B.add_nodes_from(df_ratings['user_id'].unique(), bipartite=0)  # Users
B.add_nodes_from(df_ratings['book_id'].unique(), bipartite=1)  # Books

# Add edges between users and books
for _, row in tqdm(df_ratings.iterrows(), total=df_ratings.shape[0], desc="Adding edges"):
    B.add_edge(row['user_id'], row['book_id'], weight=row['rating'])

# Compute metrics
centrality = nx.degree_centrality(B)
print('degree centrality computed')
pagerank = nx.pagerank(B, weight='weight')
print('pagerank computed')
average_rating = df_ratings.groupby('user_id')['rating'].mean()
print('all metrics computed')

# # Prepare feature vectors for users
features = pd.DataFrame(index=df_ratings['user_id'].unique())
features['degree'] = [centrality[node] for node in features.index]
features['pagerank'] = [pagerank[node] for node in features.index]
features['average_rating'] = [average_rating.get(node, 0) for node in features.index]  # Add average ratings

# # Normalize features
scaler = MinMaxScaler()
features_scaled = pd.DataFrame(scaler.fit_transform(features), index=features.index, columns=features.columns)

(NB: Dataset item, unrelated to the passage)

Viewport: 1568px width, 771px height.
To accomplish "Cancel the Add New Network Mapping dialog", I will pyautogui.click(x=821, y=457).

# # Display the normalized features
users_features = features_scaled.to_numpy(dtype=np.float32)

features_scaled.head() 

# aprox 2 minutes

In [None]:
# Merge the two dataframes keeping user_id, book_id, rating, title, authors
df_ratings = pd.merge(df_ratings, df_books, on='book_id')
df_ratings.head()

In [None]:
# Create a mapping from the user_id to a unique consecutive value in the range [0, num_users]:
unique_user_id = df_ratings['user_id'].unique()
unique_user_id = pd.DataFrame(data={
    'user_id': unique_user_id, 
    'mapped_user_id': pd.RangeIndex(len(unique_user_id))
    })
print("Mapping of user IDs to consecutive values:")
print("==========================================")
print(unique_user_id.head())
print()

# Create a mapping from the book_id to a unique consecutive value in the range [0, num_books]:
unique_book_id = df_ratings['book_id'].unique()
unique_book_id = pd.DataFrame(data={
    'book_id': unique_book_id,
    'mapped_book_id': pd.RangeIndex(len(unique_book_id))
    })
print("Mapping of book IDs to consecutive values:")
print("===========================================")
print(unique_book_id.head())
print()

In [None]:
df_ratings = df_ratings.merge(unique_user_id, on='user_id')
df_ratings = df_ratings.merge(unique_book_id, on='book_id')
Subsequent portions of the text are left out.